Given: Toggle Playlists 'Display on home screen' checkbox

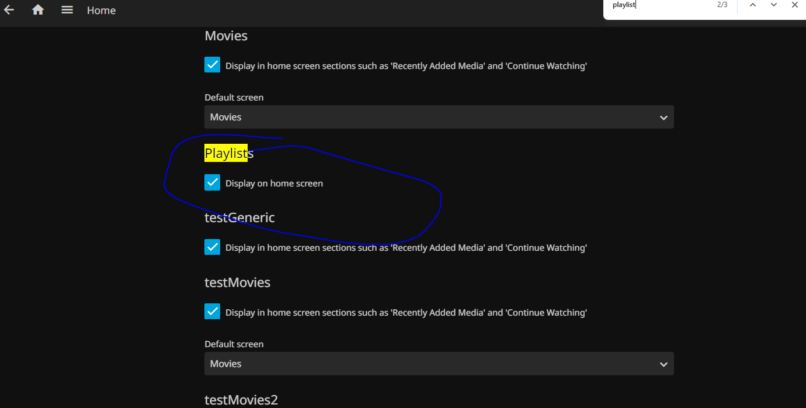Looking at the screenshot, I should 213,182.
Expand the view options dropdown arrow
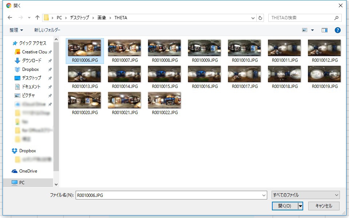This screenshot has height=218, width=349. (x=312, y=30)
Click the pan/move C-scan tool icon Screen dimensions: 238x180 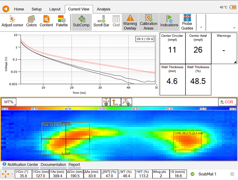106,102
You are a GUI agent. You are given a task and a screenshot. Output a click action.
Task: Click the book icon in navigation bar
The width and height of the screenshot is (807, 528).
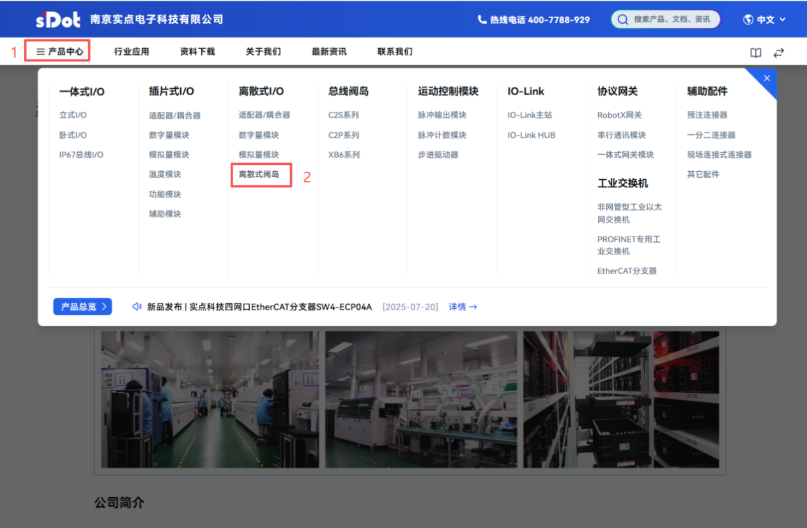pyautogui.click(x=755, y=52)
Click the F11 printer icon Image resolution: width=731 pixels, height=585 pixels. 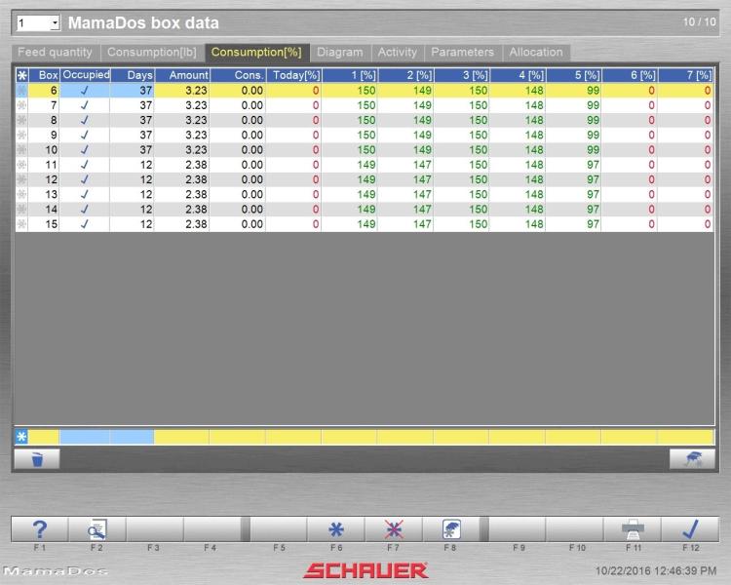633,529
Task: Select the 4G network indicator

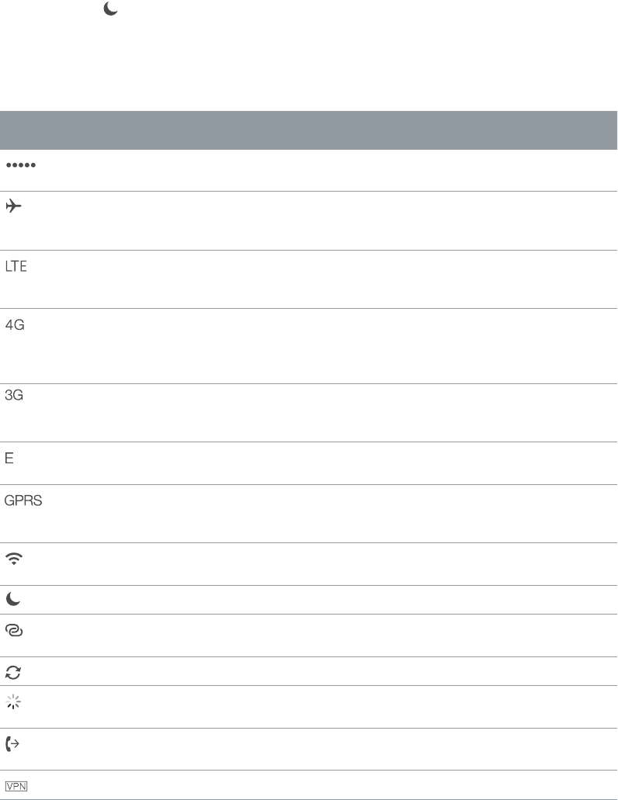Action: coord(16,325)
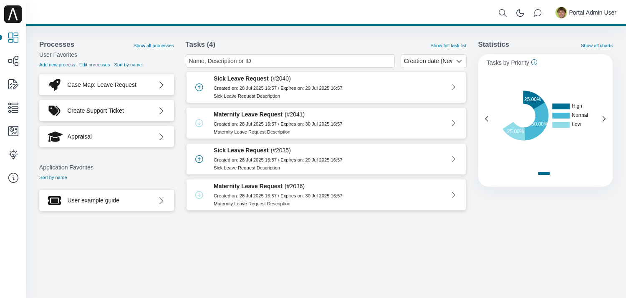Click the Edit processes link
The width and height of the screenshot is (626, 298).
tap(94, 65)
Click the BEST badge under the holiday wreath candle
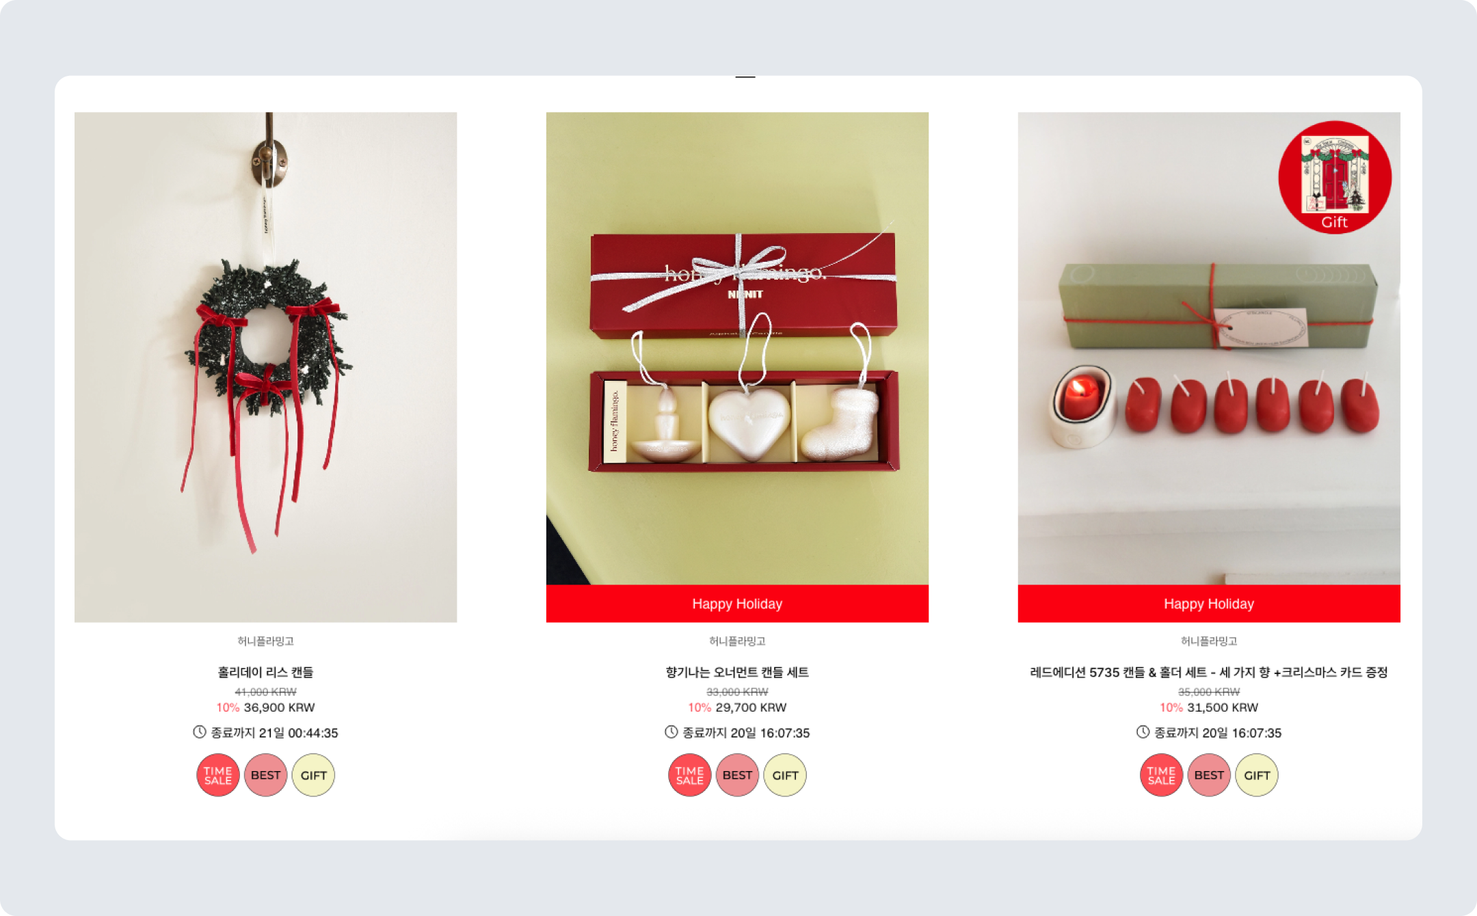 265,775
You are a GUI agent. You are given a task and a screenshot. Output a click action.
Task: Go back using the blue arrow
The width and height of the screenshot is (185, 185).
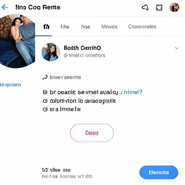[x=5, y=7]

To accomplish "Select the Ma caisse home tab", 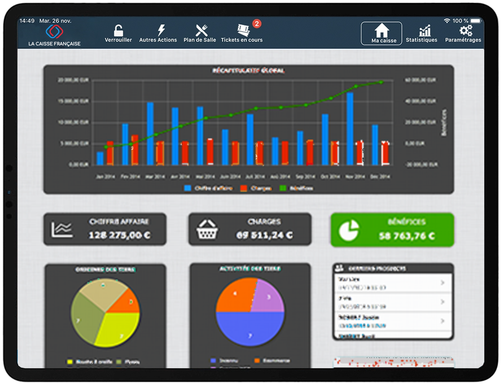I will pos(382,33).
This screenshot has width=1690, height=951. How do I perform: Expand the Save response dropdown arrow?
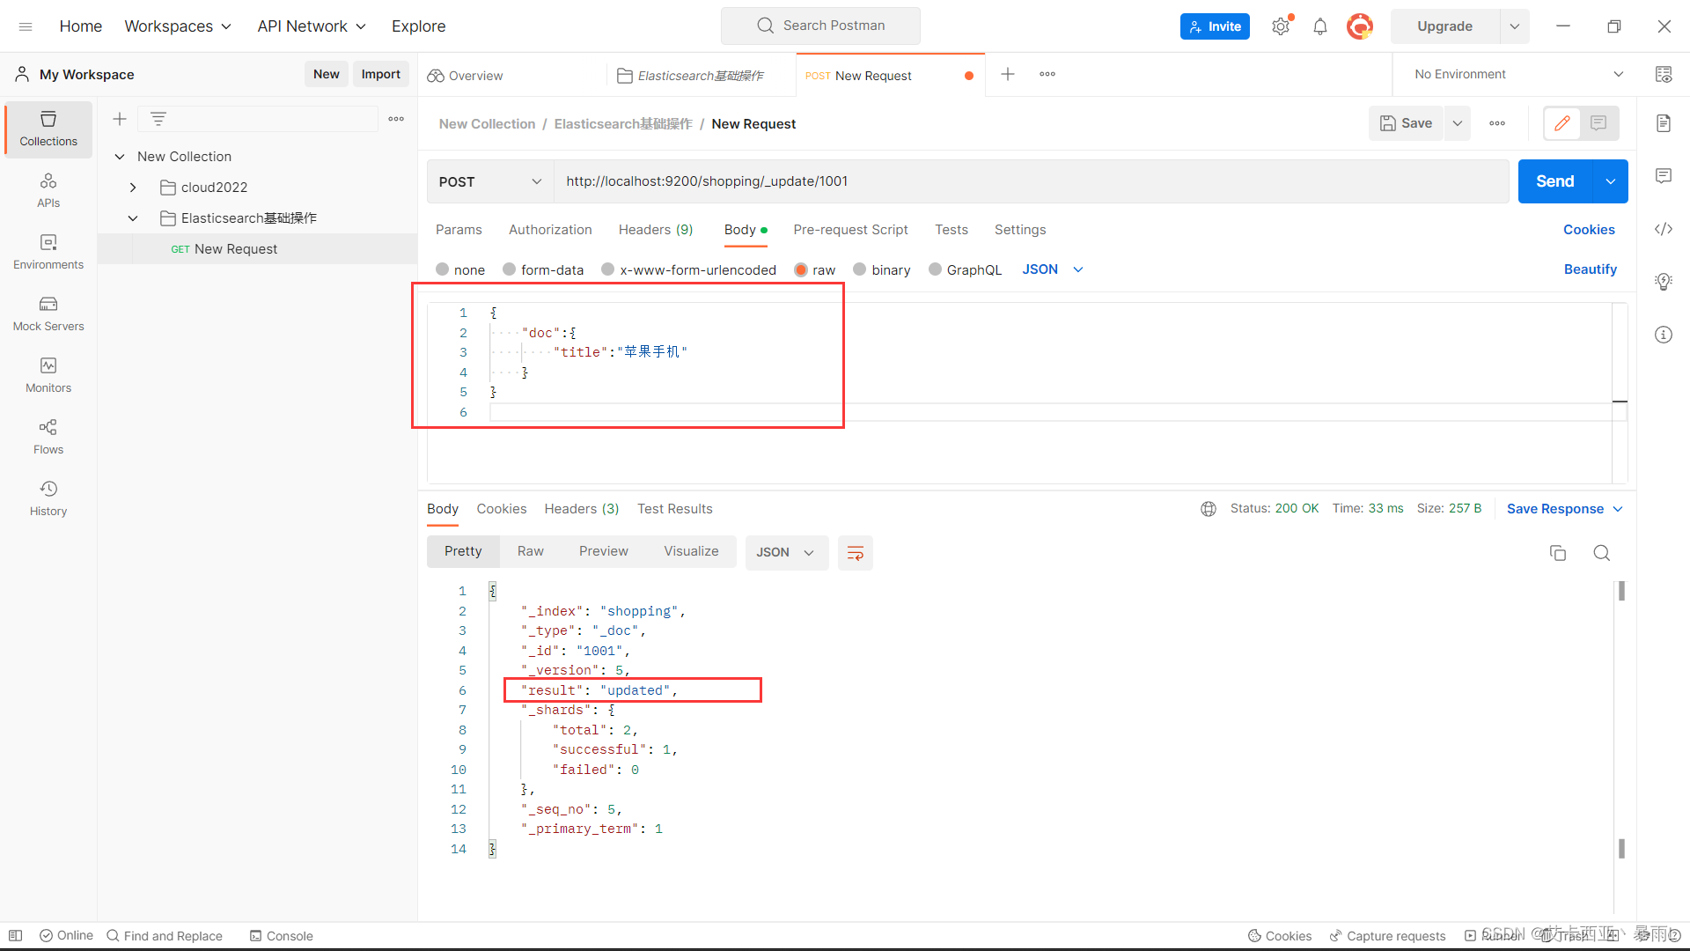[x=1618, y=509]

-------

Beginning at the line with "This screenshot has width=1690, height=951.", reproduce word for word each line through the last line of the records. Include both ends but no pictures.

◆ **Exercise response**
This screenshot has width=1690, height=951. How do I perform: Expand the Save response dropdown arrow?
[x=1618, y=509]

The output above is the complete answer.